That was her final judgment, and from Janet’s considered decisions there is no appeal, as I have learned to my sorrow. Still, I was almost in love, and at that precarious point one imagines it is important to be understood. So at our next planned meeting, two days later, I took along with me a passage I had copied from one of Gershenzon’s letters. It was to demonstrate to her the subtleties which are the province of the written word, and, more importantly, to signal her what was going on in my mind.

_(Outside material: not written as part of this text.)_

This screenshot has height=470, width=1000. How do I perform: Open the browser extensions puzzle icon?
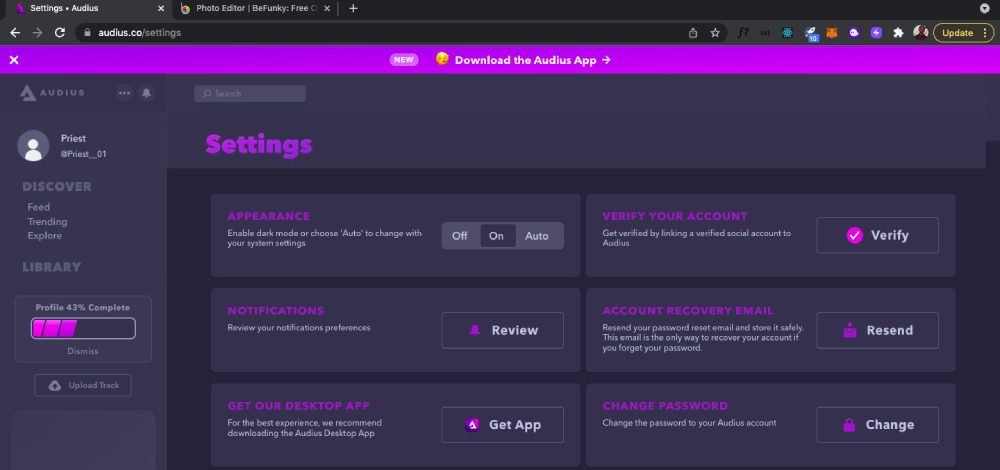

“You see, honey,” I said, trying to explain what Gershenzon meant to me, “he felt out of step with things going on around him. He might have said to old Ivanov: ‘Viacheslav, what’s the matter with me? I don’t feel I belong, I don’t feel right. Why is it I don’t think what other people think, or feel what other people say they feel?’ He could have put it that way. He could have, but he didn’t. What he did do was write:
This is the life I lead by day. But on a deeper level of consciousness I lead a different life. There, an insistent, persistent, hidden voice has been saying for years: No, no, this is not it! Some other kind of will in me turns away in misery and distaste from all of culture, from all that is being said and done around me. It finds all this tedious and vain, like a struggle of phantoms flailing away in a void; it seems to know another world, to foresee a different life, not yet to be found on earth but which will come and cannot fail to come, for only then will true reality be achieved. To me this voice is the voice of my real self. I live like a foreigner acclimatized in an alien land; the natives like me and I like them. I diligently work for their good, share their sorrows and rejoice in their joys, but at the same time I know that I am a stranger, I secretly long for the fields of my homeland, for its different spring, the smell of its flowers, and the way its women speak. Where is my homeland? I shall never see it, I shall die in foreign parts.
Of course, when I looked up from the page, it was only to discover that Janet had gone to the bathroom to apply her contraceptive foam.
“I hear that you’re still refusing to see your wife,” says Dr. Herzl, introducing a new topic.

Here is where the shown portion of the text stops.